Selasa, 21 Maret 2017

Indikator Pematangan Kompos

Setalah proses pengomposan aktif berhenti, pematangan dilakukan agar kompos yang didapat mencapai kestabilan akhir. Proses pematangan diperlukan untuk meyakinkan bahwa kompos benar-benar aman digunakan sebagai pupuk tanaman. Proses ini berlangsung sekitar 14 hari. Bila suhu diatas 45 derajat Celcius maka perlu dilakukan pembalikan. Sementara bila kondisi tumpukan dalam keadaan kering maka dilakukan penyiraman.

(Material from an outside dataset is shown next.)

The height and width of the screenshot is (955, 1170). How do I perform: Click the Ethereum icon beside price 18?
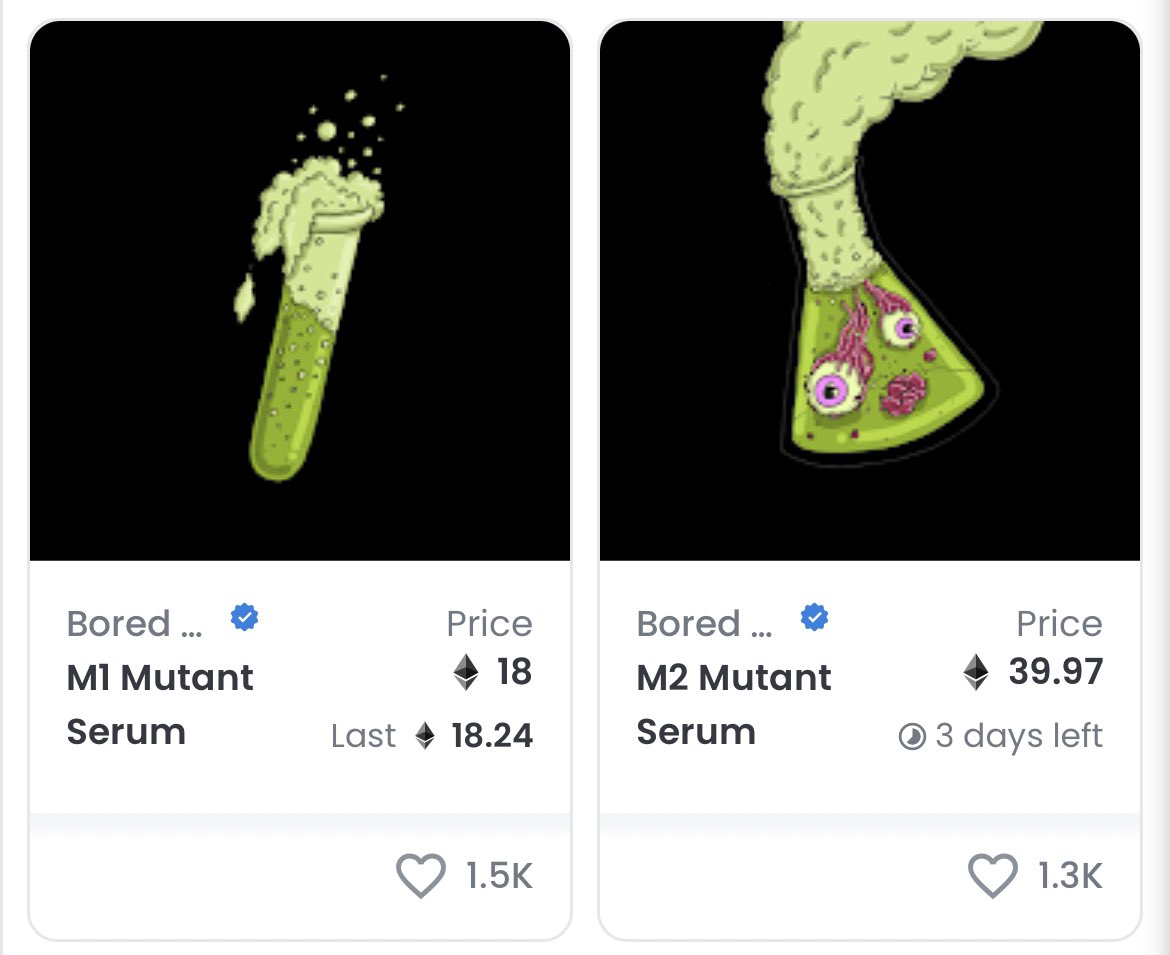[466, 671]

Apabila suhu tetap di bawah 45 derajat celcius maka dapat disimpulkan bahwa kompos telah matang.
Kompos yang telah matang atau jadi dapat dicirikan sebagai berikut :
  1. Bentuk fisik tumpukan kelihatan hancur dan tumpukan lebih mengecil dengan penyusutan berat mencapai 50% dari berat awal.
  2. Warna tumpukan kehitam-hitaman menyerupai tanah.
  3. Tidak berbau.
  4. Selama beberapa hari suhunya tetap sama atau kurang dari 45 derajat celcius (tidak panas walaupun tumpukan cukup besar) (Hambali dkk, 2006).
  5. Jika diaplikasikan pada tanah, kompos dapat memberikan efek menguntungkan bagi tanah dan pertumbuhan tanaman. Nilai pupuknya ditentukan oleh kandungan nitrogen, fosfor, kalium, kalsium, dan magnesium.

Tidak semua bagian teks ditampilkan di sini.